When he is placed, in the film's second half, inside a real emergency on a real spaceship populated by real aliens who believe the show was a documentary — and who have built their civilization on the values expressed in it — the question the film has been asking becomes concrete. The catchphrase that meant nothing when delivered at a convention table: what does it mean when said to a dying being who has always believed it?

The scene and what Rickman does with it

The Thermian technician Quellek is dying. He has been mortally wounded in the battle for the ship, and he has, throughout the film, expressed a genuine reverence for Dr. Lazarus as the character whose philosophy has guided his development as a person. In his final moments, he asks Dane for the line.

Dane begins to say it with the rote, contemptuous delivery he has been using throughout the film, and something shifts. The camera holds on Rickman's face. What crosses it is not a transformation, not a sudden conversion to sincerity. It is more specific and more earned than that: it is the face of a man who has realized, in the moment of speaking to someone who believes the words, that he does not want to give them empty words. That the person dying in front of him deserves the real thing.

He delivers the full line — "By Grabthar's Hammer, by the Suns of Warvan, you shall be avenged" — as though he means it. He does mean it. And the specific quality of what Rickman does in that moment is that it does not feel like an actor deciding to mean something. It feels like a man discovering that he already did.

Why the sequel could not be made

When Alan Rickman died in January 2016, Sigourney Weaver said simply: "We always meant to do a sequel, and then with Alan passing away, we just lost heart." The cast had been in intermittent discussions about continuing the story for years. Various formats had been considered. The discussions stopped.

This is the most direct available evidence of what Galaxy Quest meant to the people who made it. Not a franchise property to be extended for commercial reasons, but a specific act of collaboration whose defining element could not be replicated. The sequel that would have continued the story of Alexander Dane beyond the moment of "By Grabthar's Hammer" was not producible without the person who had built that arc.
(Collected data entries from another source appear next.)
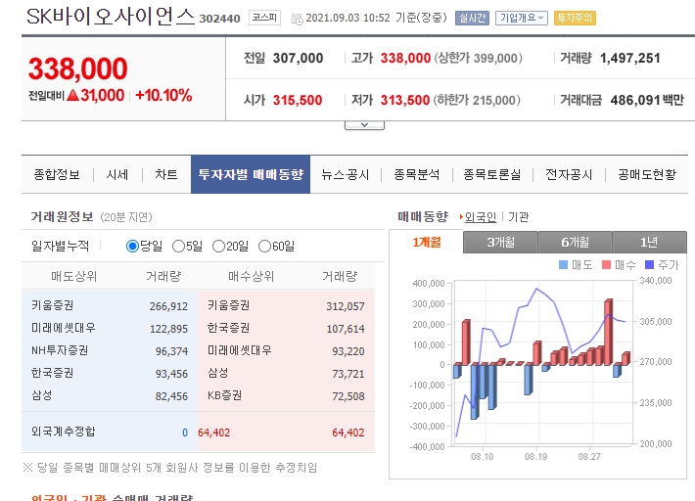The width and height of the screenshot is (695, 501).
Task: Expand the quote summary panel chevron
Action: tap(364, 124)
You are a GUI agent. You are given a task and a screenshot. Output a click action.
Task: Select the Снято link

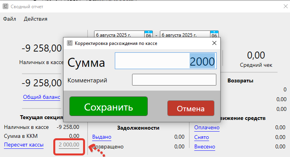[201, 137]
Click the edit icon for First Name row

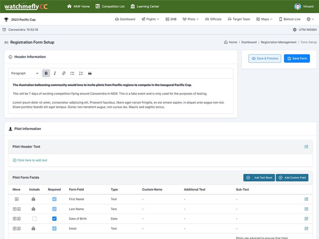click(x=306, y=199)
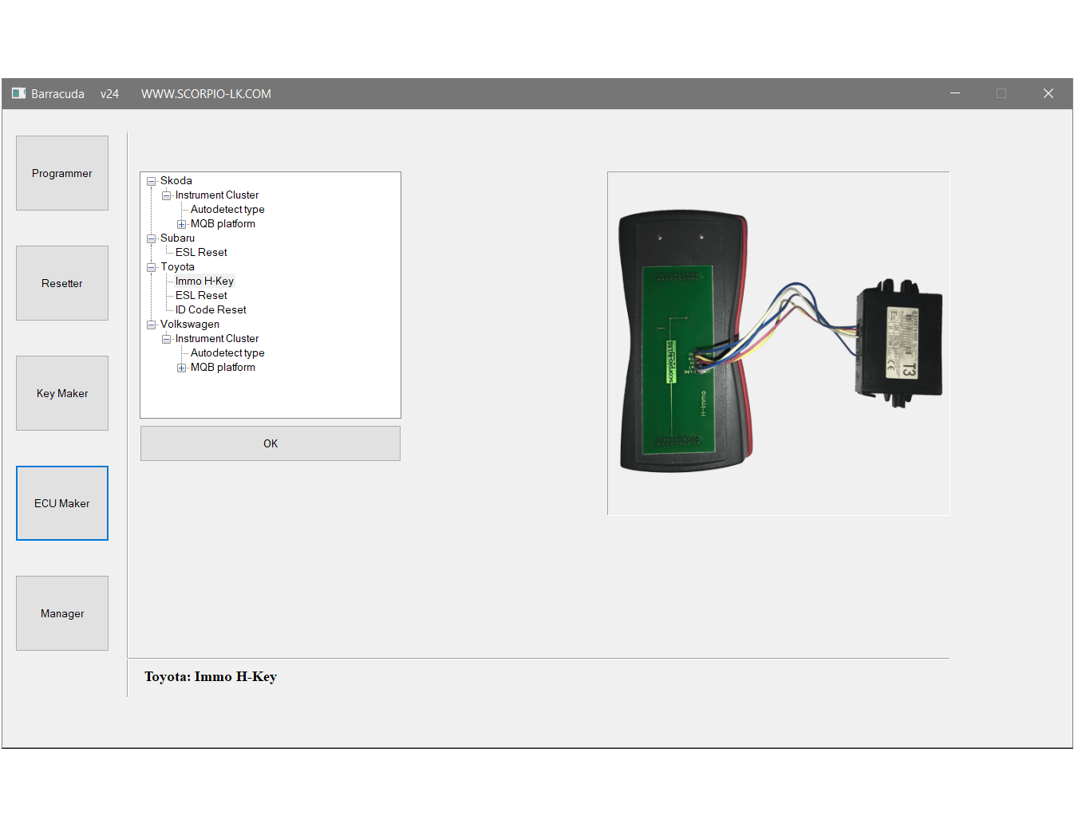This screenshot has width=1074, height=827.
Task: Click the device connection photo
Action: coord(778,343)
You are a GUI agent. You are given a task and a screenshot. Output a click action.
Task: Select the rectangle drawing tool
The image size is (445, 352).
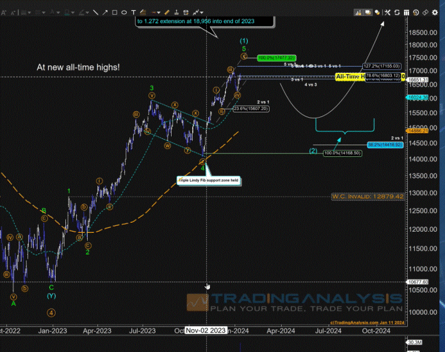click(x=114, y=12)
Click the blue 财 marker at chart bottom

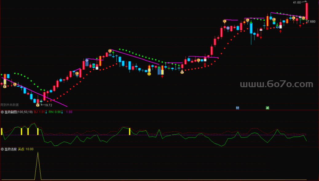(x=238, y=108)
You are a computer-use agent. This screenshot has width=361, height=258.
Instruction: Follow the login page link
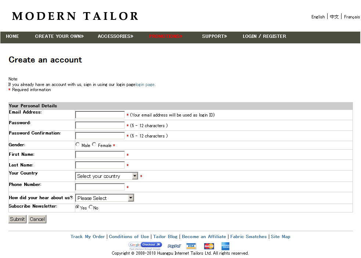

The film is complete. It says what it had to say. The line that Dane spent the whole film giving away empty is the line that, when it finally matters, he gives away full, and nothing that comes after can diminish what that cost him or what it was worth.

FAQ: Galaxy Quest (1999) Characters and Legacy

Who is Alexander Dane in Galaxy Quest?

Alexander Dane, played by Alan Rickman, is an actor who played the alien philosopher Dr. Lazarus in the fictional television series Galaxy Quest. He is a trained Shakespearean actor who has been reduced, in the public's mind, to his science fiction role and the catchphrase "By Grabthar's Hammer." His arc across the film concerns the rediscovery that the words mean something.
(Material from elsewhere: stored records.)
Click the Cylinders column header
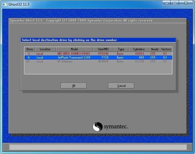The width and height of the screenshot is (195, 154). tap(138, 49)
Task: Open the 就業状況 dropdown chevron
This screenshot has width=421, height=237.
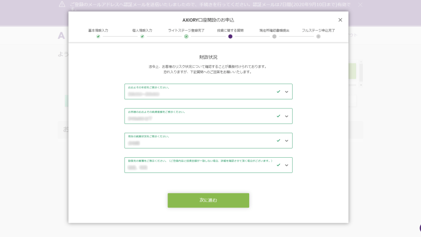Action: pos(286,140)
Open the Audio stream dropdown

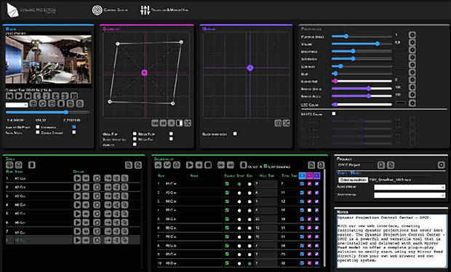click(x=410, y=187)
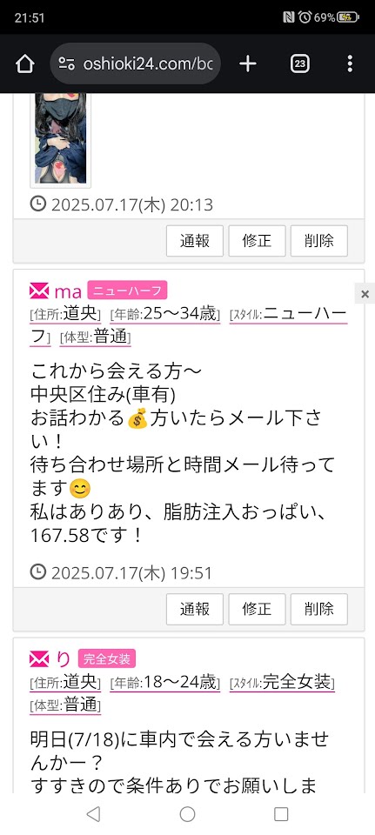Open Chrome three-dot overflow menu
The width and height of the screenshot is (375, 835).
[x=350, y=63]
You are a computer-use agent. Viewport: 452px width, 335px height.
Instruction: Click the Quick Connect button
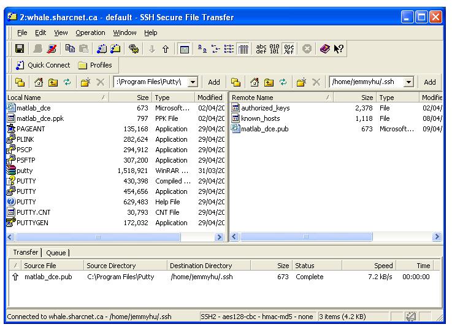43,65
What is "By Grabthar's Hammer" from?

"By Grabthar's Hammer, what a savings" and the fuller version "By Grabthar's Hammer, by the Suns of Warvan, you shall be avenged" are the catchphrase of Dr. Lazarus in the fictional Galaxy Quest television series. In the film, the line is first delivered by Alexander Dane with contemptuous rote performance, and finally delivered, to the dying Thermian Quellek, with genuine conviction.

Why is there no Galaxy Quest sequel?

Alan Rickman's death from cancer in January 2016 ended meaningful development of a sequel or continuation series. Sigourney Weaver stated publicly that the cast had always intended to make a sequel and lost heart after Rickman died, as his character was central to the story's emotional architecture. Development has continued in various forms since 2016, with a television series still in development as of 2026.
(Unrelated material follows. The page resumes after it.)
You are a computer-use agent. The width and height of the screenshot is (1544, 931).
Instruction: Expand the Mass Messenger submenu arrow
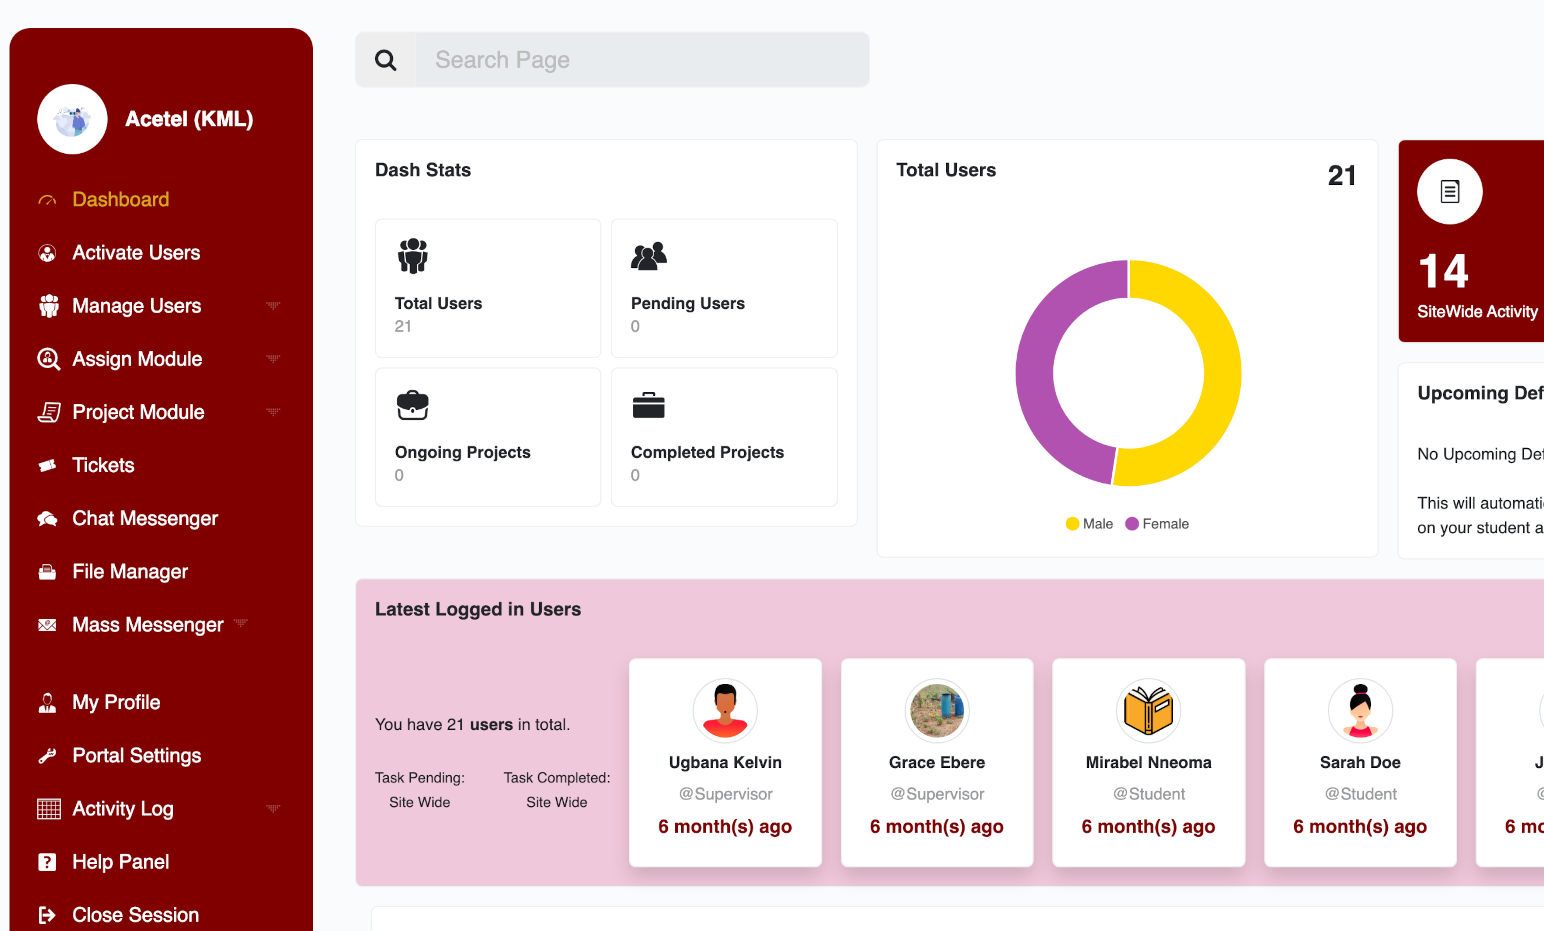click(x=240, y=624)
What did Star Trek actors say about Galaxy Quest?

Multiple actors from the Star Trek franchise praised the film. Jonathan Frakes called it "perfect" and said it captured the essence of Star Trek "with love and humor and intelligence." Denise Crosby said it was "like they read our mail." In 2013, Star Trek fans voted Galaxy Quest the seventh best Star Trek film in a poll that included all official franchise installments.